本发明的另一个目的是提供含有编码组氨醇脱氢酶-9.02的多核苷酸的基因工程化宿主细胞。

本发明的另一个目的是提供生产组氨醇脱氢酶-9.02的方法。

本发明的另一个目的是提供针对本发明的多肽——组氨醇脱氢酶-9.02的抗体。

本发明的另一个目的是提供了针对本发明多肽——组氨醇脱氢酶-9.02的模拟化合物、拮抗剂、激动剂、抑制剂。

本发明的另一个目的是提供诊断治疗与组氨醇脱氢酶-9.02异常相关的疾病的方法。

本发明涉及一种分离的多肽，该多肽是人源的，它包含：具有SEQ ID No.2氨基酸序列的多肽、或其保守性变体、生物活性片段或衍生物。较佳地，该多肽是具有SEQ ID NO：2氨基酸序列的多肽。
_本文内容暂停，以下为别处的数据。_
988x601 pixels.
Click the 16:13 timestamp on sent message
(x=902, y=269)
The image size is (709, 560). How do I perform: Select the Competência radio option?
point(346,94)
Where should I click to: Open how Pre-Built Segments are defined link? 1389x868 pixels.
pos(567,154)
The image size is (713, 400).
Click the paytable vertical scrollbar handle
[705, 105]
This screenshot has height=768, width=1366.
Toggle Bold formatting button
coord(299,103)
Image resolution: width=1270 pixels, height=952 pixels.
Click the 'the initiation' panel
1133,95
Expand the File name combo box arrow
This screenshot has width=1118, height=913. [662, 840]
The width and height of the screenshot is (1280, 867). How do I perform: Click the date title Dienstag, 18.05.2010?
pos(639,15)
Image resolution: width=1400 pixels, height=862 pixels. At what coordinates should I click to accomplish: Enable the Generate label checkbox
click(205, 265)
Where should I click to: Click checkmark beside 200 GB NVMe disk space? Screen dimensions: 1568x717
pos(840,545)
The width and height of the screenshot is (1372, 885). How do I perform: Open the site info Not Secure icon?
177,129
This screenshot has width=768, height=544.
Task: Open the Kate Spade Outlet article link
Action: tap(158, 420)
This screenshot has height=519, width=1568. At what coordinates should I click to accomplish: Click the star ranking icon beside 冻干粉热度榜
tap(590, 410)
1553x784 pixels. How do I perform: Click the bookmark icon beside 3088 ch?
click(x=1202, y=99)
本发明还涉及一种分离的多核苷酸，它包含选自下组的一种核苷酸序列或其变体：

(a)编码具有SEQ ID No.2氨基酸序列的多肽的多核苷酸；

(b)与多核苷酸(a)互补的多核苷酸；

(c)与(a)或(b)的多核苷酸序列具有至少70％相同性的多核苷酸。